Avec le temps et des coups reçus, la secte s’est rapprochée de l’idéologie de Al- Qaïda au Maghreb islamique, avant de faire allégeance depuis le 7 mars 2015 à l’Etat islamique, un autre groupe reconnu de terrorisme par l’Onu.

Depuis lors elle a pris le nom d’Etat islamique en Afrique de l’Ouest, opérant sur les territoires du Nigéria, du Niger, du Tchad et du Cameroun. Cette fusion aurait imposé à la secte une nouvelle réorganisation et la mise sur pied de nouvelles techniques d’attaques, d’où les moyens logistiques et l’arsenal utilisé à Darak dans la nuit du 9 juin 2019.

 

Relâchement

Entre temps le gouvernement aurait baissé la garde, ou se disait déjà qu’il a réussi à faire reculer l’ennemi.
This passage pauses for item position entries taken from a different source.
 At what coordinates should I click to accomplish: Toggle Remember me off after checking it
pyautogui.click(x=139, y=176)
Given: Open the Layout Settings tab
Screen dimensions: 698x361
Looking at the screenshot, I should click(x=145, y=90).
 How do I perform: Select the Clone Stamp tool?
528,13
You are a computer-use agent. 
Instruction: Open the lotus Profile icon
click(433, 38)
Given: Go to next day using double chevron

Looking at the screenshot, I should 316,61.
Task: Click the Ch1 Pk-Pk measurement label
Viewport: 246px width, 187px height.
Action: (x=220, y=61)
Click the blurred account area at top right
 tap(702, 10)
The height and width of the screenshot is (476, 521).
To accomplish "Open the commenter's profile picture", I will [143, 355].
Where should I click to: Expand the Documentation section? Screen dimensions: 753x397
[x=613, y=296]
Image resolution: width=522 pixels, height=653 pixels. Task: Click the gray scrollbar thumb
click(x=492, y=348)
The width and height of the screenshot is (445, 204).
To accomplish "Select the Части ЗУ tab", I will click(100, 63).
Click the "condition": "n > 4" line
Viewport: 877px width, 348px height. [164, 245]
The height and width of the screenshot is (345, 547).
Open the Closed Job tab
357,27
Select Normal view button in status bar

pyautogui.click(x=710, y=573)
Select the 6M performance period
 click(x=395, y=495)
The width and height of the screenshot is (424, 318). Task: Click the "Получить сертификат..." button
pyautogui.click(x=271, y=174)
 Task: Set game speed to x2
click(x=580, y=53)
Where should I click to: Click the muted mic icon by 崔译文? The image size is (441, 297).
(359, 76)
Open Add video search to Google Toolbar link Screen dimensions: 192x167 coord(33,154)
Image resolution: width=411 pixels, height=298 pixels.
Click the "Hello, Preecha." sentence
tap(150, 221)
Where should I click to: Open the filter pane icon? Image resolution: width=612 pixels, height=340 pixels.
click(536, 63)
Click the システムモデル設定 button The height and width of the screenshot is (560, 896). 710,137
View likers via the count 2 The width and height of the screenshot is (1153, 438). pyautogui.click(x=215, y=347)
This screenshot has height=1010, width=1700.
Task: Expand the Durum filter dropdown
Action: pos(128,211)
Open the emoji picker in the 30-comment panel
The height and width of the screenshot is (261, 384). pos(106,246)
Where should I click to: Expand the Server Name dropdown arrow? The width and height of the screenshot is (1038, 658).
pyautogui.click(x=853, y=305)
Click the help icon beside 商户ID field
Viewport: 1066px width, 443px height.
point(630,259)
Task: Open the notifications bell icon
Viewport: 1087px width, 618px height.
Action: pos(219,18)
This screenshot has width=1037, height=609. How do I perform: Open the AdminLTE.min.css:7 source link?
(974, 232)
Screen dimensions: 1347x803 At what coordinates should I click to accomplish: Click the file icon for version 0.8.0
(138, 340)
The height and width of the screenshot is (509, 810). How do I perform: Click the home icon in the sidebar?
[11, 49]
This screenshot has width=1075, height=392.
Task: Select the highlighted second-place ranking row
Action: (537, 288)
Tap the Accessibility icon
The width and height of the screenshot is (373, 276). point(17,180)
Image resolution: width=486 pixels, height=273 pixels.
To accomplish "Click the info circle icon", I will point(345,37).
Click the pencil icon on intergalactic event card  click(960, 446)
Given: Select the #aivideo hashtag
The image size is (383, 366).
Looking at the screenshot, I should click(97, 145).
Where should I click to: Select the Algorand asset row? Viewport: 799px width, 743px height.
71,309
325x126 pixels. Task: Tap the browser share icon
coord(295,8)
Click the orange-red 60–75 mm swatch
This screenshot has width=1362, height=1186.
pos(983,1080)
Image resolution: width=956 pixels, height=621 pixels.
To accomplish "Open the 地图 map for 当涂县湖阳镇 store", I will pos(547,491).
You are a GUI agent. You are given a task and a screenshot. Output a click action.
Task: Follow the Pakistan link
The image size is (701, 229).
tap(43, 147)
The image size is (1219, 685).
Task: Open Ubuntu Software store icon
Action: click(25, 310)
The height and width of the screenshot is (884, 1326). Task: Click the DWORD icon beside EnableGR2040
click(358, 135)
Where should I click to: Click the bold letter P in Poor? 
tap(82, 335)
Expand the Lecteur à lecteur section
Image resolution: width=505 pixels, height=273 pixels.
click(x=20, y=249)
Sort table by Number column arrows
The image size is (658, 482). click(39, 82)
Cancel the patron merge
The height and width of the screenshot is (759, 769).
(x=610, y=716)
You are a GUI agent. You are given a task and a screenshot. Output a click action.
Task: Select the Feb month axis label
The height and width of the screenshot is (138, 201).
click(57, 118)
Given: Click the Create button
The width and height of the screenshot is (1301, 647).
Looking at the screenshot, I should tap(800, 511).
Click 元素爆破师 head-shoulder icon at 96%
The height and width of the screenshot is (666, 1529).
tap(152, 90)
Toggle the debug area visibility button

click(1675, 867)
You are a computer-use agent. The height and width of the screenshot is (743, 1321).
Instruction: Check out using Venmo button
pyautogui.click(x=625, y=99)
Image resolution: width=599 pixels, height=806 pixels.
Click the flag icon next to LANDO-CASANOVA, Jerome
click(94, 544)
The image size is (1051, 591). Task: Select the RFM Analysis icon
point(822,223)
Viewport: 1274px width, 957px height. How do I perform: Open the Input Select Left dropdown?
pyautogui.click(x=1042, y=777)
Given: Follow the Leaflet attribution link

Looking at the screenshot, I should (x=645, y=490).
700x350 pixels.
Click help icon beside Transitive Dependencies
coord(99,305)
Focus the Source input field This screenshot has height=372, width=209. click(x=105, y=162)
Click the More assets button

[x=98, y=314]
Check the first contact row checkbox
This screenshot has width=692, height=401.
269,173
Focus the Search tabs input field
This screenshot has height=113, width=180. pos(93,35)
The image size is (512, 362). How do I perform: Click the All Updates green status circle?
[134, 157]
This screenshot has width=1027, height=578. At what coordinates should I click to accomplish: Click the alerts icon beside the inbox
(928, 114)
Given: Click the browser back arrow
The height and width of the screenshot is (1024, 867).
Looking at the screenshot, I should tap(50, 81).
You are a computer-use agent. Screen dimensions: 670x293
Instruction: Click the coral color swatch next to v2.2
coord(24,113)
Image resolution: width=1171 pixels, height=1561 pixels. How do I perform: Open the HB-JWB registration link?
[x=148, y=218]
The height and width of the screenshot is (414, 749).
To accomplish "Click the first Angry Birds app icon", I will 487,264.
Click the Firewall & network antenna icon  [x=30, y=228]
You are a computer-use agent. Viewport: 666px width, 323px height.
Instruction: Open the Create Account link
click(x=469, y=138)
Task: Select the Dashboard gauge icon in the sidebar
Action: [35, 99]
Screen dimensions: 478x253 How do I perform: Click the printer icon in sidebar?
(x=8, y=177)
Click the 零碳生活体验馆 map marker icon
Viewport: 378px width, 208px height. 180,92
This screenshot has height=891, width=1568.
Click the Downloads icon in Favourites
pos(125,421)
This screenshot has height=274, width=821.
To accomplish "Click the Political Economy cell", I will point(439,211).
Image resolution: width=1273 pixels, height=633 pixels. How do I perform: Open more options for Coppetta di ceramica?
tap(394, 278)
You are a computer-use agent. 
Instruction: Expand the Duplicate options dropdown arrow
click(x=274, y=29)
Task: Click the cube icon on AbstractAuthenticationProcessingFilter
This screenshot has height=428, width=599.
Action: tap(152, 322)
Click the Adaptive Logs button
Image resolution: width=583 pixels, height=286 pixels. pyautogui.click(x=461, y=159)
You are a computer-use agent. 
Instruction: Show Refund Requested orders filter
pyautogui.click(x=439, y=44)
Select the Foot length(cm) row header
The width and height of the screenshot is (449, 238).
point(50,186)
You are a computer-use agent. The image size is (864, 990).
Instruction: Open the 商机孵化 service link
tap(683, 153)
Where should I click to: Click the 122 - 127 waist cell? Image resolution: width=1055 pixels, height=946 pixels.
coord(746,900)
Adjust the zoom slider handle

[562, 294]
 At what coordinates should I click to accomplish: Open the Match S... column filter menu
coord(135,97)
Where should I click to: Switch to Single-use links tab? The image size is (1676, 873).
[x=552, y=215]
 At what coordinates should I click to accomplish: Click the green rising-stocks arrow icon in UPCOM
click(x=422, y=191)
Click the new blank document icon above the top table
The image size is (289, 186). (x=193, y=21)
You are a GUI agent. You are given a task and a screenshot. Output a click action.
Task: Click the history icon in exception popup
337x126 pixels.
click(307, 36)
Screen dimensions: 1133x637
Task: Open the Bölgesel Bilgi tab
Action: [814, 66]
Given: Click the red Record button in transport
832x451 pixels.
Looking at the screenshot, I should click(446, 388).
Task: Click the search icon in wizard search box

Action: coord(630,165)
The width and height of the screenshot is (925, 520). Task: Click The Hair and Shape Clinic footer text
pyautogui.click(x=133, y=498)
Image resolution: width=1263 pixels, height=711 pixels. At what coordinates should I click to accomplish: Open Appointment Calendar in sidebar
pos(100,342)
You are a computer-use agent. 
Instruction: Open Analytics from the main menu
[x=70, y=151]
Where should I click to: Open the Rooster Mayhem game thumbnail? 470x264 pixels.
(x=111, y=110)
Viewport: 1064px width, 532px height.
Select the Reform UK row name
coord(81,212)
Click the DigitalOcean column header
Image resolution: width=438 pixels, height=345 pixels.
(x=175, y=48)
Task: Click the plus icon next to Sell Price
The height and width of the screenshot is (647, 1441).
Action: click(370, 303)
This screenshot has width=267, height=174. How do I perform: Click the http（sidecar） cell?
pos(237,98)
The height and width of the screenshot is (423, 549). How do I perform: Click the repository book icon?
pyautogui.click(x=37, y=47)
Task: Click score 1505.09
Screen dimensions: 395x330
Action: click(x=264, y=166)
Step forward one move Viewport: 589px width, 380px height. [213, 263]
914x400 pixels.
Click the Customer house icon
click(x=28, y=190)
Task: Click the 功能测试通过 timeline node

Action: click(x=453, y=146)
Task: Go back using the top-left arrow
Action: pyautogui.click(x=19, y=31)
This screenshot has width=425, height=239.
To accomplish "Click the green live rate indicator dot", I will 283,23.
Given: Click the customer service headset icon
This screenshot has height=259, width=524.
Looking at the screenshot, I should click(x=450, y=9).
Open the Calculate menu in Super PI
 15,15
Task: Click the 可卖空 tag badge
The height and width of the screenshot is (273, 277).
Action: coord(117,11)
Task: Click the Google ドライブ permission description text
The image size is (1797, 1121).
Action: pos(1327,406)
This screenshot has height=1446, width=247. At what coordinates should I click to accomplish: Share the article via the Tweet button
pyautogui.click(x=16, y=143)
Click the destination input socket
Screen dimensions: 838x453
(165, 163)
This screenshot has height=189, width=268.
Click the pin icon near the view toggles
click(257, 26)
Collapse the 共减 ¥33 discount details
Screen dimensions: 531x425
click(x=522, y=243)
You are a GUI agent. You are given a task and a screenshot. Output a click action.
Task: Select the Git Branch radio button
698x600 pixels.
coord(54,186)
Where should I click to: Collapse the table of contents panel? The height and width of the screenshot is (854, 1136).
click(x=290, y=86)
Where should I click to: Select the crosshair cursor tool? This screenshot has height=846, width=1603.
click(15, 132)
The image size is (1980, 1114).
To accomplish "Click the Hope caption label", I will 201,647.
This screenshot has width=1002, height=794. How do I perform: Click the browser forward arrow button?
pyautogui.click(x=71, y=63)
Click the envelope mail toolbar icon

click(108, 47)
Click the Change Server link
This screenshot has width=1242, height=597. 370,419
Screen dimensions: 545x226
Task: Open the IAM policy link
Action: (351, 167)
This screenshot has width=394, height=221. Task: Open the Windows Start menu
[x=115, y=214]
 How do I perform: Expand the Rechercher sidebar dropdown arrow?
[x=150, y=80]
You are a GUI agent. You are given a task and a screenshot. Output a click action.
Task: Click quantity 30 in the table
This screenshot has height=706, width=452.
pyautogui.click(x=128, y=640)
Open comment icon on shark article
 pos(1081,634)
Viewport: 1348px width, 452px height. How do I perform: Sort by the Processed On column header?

Dans le même temps les différentes aides militaires et logistiques ont été réduites. Et C’est tout confiant que le 30 novembre 2018, le président Paul Biya a créé par le décret 2018/779 le Comité national de désarmement, de démobilisation et de réintégration (CNDDR) en vue de superviser et de gérer le désarmement et la réintégration des ex-combattants de la secte ainsi que des séparatistes armés dans les régions anglophones du pays.

Mais tout laisse croire que le pouvoir de Yaoundé est allé trop vite en besogne, la situation est loin d’être maitrisée, et ce malgré des efforts fournis et des sacrifices consentis même par le citoyen lambda à l’intérieur du pays à travers l’opération effort de guerre, et les partenaires bilatéraux à l’extérieur.